Sachin Koli, coach of IES Raje Shivaji (English Medium), who practices at the Matunga maidan, said: “If you get hit on any other part of the body, you will suffer a fracture but a hit on the head can result in death. So, we make our players fielding on the plots (pitch area) wear helmets compulsorily. There was an incident where a school player got hit on the shoulder, and after that we took this decision. For the small kids we have made it compulsory; the bigger players don’t wear it,” he added.

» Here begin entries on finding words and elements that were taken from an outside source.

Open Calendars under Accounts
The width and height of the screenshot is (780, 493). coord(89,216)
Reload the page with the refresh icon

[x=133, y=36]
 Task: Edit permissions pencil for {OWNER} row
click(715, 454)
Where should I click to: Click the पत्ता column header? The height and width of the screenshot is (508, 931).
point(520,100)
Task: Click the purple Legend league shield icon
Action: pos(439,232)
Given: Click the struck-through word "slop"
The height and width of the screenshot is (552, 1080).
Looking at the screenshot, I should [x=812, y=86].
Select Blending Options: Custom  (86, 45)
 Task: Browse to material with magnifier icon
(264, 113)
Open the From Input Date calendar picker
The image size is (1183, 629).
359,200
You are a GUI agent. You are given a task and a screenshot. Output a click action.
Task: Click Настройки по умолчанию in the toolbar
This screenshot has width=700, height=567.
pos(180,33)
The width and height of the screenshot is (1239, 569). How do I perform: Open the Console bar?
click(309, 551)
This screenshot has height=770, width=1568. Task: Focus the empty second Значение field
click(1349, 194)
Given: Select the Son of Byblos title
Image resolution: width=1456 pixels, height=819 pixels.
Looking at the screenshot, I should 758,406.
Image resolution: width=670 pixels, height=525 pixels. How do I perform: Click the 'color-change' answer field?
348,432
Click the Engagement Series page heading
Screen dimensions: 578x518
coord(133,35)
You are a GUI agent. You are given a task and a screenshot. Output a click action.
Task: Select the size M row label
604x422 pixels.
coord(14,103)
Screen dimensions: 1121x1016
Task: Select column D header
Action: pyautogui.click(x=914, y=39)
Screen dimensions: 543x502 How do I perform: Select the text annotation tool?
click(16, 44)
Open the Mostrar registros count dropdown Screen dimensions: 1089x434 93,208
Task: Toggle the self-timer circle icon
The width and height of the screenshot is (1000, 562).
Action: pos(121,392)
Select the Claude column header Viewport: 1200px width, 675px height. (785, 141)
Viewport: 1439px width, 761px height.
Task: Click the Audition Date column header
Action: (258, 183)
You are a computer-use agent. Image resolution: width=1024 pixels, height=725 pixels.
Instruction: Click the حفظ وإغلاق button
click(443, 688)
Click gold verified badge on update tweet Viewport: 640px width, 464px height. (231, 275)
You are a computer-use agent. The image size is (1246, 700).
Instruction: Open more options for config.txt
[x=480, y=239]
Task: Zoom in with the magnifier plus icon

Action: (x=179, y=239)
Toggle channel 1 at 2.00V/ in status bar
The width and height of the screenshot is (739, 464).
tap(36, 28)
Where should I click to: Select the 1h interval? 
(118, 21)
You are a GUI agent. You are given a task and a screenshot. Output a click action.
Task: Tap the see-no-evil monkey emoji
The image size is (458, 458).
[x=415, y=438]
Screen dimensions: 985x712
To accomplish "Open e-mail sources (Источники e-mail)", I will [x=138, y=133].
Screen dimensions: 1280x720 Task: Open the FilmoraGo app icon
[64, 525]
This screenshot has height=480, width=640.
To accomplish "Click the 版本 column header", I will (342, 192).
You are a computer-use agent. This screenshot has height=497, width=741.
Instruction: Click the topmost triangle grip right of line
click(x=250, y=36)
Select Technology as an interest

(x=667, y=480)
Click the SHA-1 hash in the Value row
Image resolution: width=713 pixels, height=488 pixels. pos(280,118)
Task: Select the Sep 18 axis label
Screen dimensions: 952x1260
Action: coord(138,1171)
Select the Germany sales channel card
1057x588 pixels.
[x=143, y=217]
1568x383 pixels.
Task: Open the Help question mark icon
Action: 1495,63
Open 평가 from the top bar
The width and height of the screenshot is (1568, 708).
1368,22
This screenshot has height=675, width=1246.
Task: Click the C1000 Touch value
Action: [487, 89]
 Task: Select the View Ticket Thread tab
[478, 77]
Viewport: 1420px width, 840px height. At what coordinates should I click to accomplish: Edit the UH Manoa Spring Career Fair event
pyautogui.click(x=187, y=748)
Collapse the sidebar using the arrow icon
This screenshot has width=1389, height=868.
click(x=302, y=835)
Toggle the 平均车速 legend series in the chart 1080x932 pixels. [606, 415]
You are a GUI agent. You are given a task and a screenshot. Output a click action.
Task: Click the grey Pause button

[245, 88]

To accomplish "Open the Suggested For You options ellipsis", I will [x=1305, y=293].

Vazge, who has also suffered broken teeth while fielding at the Matunga ground, said it was the first time he had heard of a death at the maidan in his 35 years of visiting it. “I broke my teeth while taking fielding practice here as my attention was diverted to a shot played towards my side. But this time, a player has died on the ground.”

Former Western Railway player Raja Bhosale, who coaches kids at the Matunga Premier School ground, doesn’t see any solution given the lack of space. “Often, in our matches we don’t place players close to the batters. We keep it open, at the cost of conceding runs,” he said.

Coach Ganesh, who watched the incident, advocated that teams should come to an understanding to have one match at a time.

Former Mumbai Ranji player Pradeep Kasliwal, who is a regular at the Matunga ground, feels there is need to develop more grounds on the outskirts of the city. “It is high time we should start moving away from the center of the city. We need to develop more grounds on the outskirts of Mumbai.”

Meanwhile, the Matunga police have registered an accidental death report (ADR) in the matter and are inquiring how two cricket matches that too with season ball were played so close to each other. “If the family has any complaint and after our inquiry, we will decide the further course of investigation,” said a police officer.